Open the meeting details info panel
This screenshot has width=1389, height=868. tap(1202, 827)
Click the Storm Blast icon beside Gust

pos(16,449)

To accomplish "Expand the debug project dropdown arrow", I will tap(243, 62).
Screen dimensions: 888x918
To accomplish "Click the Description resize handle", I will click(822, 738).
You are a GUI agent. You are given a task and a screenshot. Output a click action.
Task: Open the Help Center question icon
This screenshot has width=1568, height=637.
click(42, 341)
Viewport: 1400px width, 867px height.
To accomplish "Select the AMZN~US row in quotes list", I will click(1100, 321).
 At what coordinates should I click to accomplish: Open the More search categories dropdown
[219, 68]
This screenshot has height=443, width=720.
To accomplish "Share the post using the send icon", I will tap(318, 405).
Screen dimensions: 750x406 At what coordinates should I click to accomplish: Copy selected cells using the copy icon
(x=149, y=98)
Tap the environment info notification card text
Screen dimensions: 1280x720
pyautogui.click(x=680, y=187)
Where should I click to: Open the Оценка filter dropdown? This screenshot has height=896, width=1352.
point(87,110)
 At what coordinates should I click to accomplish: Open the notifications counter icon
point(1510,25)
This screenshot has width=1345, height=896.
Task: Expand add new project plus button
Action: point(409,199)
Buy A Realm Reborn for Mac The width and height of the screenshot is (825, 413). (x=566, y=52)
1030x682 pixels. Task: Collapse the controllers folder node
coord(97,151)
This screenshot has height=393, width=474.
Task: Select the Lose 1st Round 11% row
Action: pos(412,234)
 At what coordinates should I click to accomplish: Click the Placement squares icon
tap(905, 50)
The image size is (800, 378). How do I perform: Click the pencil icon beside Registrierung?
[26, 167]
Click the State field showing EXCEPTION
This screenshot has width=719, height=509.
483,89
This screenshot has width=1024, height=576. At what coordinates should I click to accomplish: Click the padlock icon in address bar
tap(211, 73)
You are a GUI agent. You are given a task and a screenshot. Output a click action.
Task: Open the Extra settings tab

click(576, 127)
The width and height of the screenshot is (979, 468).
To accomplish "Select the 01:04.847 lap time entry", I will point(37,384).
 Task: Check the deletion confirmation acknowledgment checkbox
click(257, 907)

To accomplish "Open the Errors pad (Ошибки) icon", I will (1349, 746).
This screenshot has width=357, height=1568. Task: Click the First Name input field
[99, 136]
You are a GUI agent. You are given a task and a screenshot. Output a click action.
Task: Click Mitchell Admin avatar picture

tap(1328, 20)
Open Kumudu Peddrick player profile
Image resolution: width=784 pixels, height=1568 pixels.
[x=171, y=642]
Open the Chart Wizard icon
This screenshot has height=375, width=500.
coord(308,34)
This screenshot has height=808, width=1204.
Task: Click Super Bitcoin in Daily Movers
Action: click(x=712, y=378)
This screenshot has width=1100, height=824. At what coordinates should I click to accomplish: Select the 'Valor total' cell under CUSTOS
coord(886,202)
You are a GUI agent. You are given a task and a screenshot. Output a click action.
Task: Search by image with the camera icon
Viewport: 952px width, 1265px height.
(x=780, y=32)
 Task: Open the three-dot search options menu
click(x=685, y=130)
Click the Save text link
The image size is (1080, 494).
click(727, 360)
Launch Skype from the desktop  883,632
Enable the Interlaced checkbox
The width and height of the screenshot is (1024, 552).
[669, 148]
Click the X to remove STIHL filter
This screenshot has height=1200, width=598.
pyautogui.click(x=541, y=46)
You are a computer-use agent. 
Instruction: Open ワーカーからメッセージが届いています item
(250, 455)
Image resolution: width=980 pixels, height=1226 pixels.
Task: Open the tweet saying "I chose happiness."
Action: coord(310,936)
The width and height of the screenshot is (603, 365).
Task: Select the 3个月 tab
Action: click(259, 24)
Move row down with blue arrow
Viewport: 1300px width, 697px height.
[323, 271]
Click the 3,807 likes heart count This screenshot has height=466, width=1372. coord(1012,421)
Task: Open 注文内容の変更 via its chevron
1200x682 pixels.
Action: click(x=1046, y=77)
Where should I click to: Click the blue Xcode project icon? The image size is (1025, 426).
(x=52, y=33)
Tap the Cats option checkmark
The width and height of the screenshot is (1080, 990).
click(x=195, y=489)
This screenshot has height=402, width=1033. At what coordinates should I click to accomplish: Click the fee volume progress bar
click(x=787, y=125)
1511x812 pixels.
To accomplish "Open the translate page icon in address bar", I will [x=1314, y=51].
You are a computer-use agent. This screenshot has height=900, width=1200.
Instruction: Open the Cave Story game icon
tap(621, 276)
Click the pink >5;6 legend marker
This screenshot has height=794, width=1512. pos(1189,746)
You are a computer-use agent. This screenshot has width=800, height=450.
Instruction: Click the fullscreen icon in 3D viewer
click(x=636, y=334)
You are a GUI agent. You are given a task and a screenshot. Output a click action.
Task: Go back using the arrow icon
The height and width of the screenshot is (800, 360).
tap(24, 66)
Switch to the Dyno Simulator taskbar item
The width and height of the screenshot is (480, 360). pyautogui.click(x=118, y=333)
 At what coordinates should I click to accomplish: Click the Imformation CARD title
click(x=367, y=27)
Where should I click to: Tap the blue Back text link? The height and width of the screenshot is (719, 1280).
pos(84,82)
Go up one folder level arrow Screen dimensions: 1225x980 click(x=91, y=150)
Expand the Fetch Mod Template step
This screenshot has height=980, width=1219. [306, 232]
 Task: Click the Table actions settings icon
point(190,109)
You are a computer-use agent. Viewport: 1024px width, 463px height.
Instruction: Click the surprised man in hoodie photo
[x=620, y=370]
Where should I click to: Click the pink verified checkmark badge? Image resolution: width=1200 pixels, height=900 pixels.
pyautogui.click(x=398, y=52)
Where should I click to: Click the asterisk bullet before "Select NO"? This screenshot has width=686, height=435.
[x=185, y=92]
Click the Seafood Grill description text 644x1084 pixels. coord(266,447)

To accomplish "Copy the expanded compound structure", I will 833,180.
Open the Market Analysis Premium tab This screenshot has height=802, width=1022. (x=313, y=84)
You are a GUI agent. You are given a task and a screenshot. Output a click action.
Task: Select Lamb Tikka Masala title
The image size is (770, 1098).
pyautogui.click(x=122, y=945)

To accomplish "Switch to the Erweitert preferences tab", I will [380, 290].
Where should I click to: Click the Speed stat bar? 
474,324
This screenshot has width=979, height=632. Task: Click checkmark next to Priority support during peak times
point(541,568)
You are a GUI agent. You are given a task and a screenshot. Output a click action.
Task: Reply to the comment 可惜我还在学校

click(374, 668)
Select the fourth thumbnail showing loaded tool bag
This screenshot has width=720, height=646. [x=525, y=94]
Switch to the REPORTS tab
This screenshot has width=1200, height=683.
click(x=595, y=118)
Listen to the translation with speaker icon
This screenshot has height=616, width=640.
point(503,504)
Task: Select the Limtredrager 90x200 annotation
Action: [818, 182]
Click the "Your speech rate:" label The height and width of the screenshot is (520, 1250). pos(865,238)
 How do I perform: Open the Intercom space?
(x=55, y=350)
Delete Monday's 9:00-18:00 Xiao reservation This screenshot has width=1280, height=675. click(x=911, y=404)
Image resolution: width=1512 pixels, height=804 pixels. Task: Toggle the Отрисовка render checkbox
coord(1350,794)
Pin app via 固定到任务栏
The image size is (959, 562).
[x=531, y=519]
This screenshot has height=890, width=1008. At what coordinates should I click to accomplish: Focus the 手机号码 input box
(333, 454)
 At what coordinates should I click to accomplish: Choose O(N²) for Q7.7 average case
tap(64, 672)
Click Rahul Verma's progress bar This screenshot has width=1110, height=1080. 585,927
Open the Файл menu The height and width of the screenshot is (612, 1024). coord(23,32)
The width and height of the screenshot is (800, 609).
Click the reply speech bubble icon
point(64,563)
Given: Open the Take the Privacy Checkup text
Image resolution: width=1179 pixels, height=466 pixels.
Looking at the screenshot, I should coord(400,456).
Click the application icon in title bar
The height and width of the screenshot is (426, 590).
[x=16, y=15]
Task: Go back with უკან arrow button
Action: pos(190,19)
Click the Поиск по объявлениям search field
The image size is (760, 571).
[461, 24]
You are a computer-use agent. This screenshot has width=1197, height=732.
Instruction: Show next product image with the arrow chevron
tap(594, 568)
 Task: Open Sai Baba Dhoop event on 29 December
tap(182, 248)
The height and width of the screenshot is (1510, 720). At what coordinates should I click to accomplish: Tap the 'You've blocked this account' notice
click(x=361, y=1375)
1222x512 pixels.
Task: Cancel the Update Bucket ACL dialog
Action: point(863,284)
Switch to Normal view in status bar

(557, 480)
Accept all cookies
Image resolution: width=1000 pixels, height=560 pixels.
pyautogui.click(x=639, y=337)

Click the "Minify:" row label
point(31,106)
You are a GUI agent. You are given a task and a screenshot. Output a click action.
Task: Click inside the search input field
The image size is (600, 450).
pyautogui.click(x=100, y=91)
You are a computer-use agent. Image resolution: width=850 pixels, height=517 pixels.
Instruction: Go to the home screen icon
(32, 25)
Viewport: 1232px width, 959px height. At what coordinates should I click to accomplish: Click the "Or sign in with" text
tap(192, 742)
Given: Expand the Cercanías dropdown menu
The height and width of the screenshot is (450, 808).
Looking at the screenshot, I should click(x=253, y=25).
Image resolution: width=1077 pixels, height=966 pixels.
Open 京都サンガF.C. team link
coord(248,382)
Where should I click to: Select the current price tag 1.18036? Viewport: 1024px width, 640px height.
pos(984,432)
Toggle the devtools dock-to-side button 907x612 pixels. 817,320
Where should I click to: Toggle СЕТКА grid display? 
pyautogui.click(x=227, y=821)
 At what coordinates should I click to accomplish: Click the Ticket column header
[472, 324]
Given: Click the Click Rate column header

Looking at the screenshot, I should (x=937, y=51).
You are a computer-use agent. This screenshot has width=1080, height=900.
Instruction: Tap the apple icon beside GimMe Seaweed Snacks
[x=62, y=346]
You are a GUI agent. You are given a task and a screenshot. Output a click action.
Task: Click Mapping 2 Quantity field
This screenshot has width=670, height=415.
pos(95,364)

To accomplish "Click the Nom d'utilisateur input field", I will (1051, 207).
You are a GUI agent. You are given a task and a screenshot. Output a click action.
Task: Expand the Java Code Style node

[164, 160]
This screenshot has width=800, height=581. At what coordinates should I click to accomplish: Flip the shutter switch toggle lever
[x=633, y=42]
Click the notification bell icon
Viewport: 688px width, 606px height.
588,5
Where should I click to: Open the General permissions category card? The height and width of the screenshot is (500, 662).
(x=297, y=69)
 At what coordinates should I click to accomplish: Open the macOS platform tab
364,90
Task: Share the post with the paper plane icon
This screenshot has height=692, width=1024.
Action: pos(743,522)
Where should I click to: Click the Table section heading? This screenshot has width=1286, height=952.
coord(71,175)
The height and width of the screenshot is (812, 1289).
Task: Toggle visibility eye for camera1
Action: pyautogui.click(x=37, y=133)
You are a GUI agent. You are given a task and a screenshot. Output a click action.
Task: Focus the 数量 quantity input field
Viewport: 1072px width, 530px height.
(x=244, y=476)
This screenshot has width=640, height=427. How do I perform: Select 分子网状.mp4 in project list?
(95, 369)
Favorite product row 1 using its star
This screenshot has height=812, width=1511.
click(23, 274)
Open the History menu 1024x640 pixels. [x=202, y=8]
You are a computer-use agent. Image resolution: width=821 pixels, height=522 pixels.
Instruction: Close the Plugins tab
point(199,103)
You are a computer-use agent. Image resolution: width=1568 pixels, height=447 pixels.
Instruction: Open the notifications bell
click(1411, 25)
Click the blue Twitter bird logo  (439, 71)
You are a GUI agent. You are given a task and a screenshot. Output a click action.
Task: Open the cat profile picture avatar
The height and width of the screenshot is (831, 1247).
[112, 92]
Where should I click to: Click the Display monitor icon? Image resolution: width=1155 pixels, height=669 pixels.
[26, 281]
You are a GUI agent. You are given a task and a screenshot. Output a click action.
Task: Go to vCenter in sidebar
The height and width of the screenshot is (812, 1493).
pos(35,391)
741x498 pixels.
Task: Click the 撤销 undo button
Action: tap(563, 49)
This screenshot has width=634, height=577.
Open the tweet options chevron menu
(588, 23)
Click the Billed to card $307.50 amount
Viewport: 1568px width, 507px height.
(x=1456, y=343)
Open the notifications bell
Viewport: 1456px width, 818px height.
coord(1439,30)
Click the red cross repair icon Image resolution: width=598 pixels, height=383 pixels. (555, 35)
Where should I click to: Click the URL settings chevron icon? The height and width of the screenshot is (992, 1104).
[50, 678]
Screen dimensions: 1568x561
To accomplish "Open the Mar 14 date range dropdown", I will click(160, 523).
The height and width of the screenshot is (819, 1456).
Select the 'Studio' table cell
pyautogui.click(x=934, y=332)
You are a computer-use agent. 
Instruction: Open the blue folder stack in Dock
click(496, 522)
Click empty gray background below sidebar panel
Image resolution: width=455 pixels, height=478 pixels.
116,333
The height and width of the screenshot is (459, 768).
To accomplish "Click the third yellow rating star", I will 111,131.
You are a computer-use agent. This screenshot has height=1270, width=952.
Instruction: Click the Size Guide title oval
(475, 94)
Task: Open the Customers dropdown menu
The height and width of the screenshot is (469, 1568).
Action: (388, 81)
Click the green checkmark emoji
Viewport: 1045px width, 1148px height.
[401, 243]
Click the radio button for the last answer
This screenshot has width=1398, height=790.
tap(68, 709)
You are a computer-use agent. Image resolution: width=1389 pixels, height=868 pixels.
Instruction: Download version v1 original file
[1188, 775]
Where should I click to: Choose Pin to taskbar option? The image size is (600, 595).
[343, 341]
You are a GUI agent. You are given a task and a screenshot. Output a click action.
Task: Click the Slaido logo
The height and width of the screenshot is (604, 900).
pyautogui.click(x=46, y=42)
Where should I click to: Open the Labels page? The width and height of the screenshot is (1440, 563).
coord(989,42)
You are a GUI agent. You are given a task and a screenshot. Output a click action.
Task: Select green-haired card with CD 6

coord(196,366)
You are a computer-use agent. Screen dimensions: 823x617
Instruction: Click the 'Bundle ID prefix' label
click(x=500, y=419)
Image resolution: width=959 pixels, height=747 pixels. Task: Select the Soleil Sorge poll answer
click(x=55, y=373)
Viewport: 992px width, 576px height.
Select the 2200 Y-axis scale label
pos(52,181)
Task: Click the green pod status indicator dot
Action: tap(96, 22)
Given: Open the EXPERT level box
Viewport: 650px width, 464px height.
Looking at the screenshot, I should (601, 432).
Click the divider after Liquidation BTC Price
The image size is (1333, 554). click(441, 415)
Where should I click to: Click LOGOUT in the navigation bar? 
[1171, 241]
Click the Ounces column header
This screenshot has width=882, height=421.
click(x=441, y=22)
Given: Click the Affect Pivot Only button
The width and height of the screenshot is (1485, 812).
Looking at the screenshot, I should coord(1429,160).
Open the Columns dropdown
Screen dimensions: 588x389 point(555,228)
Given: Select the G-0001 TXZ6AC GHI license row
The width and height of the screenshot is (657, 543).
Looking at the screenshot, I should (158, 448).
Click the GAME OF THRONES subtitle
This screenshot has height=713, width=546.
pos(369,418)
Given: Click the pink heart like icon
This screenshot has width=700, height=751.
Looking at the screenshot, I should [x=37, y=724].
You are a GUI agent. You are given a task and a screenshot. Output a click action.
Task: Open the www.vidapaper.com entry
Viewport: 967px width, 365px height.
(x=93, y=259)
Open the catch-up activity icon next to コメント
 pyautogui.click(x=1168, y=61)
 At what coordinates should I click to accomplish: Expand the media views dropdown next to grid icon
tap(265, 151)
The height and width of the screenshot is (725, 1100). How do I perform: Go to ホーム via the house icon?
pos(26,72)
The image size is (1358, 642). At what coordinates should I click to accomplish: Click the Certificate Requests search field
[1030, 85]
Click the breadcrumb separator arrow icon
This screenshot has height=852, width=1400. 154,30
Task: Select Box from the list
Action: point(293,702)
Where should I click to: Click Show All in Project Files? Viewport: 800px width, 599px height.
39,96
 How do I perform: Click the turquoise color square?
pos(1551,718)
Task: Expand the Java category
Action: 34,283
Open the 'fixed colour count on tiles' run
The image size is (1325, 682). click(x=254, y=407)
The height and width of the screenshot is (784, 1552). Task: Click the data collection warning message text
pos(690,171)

------------------------------------

▶ WHAT NEEDS TO BE DONE: If a line of the entries above holds "profile", count it, then report the total alone.

▶ OUTPUT: 2